Hiding a Subreport: High reliability == single point of failure?

I am trying to learn about high-reliability clusters (for IIS and Sql in my
case) but there is a fundamental thing I don't understand about the approach
that keeps me from swallowing the high-reliability kool-aid:
Currently, I have a "non-high-reliability" (low-reliability?) system --
i.e., one server that handles IIS, Sql, and data store all at once. This
server uses RAID 1 and has redundant power supplies. Let's assume that the
probability of catastrophic failure of this server is P.
Now I move to a high-reliability solution. Microsoft suggests at least two
machines handling IIS in an active/active configuration, two machines
handling Sql in an active/passive configuration, and one SAN-style data
store running RAID 1 (at minimum) with redundant power supplies. For the
sake of argument, let's assume that all five of these new boxes have similar
complexity both to each other and to the server in my original
low-reliability system, and therefore that the probability of individual
failure of any of these servers is also P.
The weakness of my original low-reliability system is that there is a single
point of failure (the server) which may fail catastrophically with
probability P. But my new high-reliability system also has a single point of
failure (the storage disk array) which also may fail catastrophically with
probability P. What exactly have I gained?
Michael Carr
Most SAN storage arrays have multiple controllers, multiple SAN switches
and multiple disks configured in a redundant RAID array.
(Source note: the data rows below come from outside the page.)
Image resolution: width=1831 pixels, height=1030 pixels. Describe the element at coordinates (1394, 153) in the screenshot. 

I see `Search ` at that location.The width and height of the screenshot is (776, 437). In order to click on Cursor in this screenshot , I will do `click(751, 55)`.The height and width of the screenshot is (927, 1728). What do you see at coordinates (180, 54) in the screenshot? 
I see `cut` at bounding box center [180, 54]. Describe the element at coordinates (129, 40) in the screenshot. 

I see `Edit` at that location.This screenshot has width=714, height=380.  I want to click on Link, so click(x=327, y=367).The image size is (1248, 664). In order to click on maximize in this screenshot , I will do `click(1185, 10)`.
Therefore, for your storage array to completely fail, you would need
multiple components of it to fail in order for you to completely lose it.
So, in your example, although the storage array may seem a single point of
failure, due to its redundant nature, it is far less likely to fail
completely than any of your other components.
HTH
Lee
"Michael Carr" <mcarr@.umich.edu> wrote in message
news:uX2oCtewFHA.2792@.tk2msftngp13.phx.gbl...
>I am trying to learn about high-reliability clusters (for IIS and Sql in my
>case) but there is a fundamental thing I don't understand about the
>approach that keeps me from swallowing the high-reliability kool-aid:
> Currently, I have a "non-high-reliability" (low-reliability?) system --
> i.e., one server that handles IIS, Sql, and data store all at once. This
> server uses RAID 1 and has redundant power supplies. Let's assume that the
> probability of catastrophic failure of this server is P.
> Now I move to a high-reliability solution. Microsoft suggests at least two
> machines handling IIS in an active/active configuration, two machines
> handling Sql in an active/passive configuration, and one SAN-style data
> store running RAID 1 (at minimum) with redundant power supplies. For the
> sake of argument, let's assume that all five of these new boxes have
> similar complexity both to each other and to the server in my original
> low-reliability system, and therefore that the probability of individual
> failure of any of these servers is also P.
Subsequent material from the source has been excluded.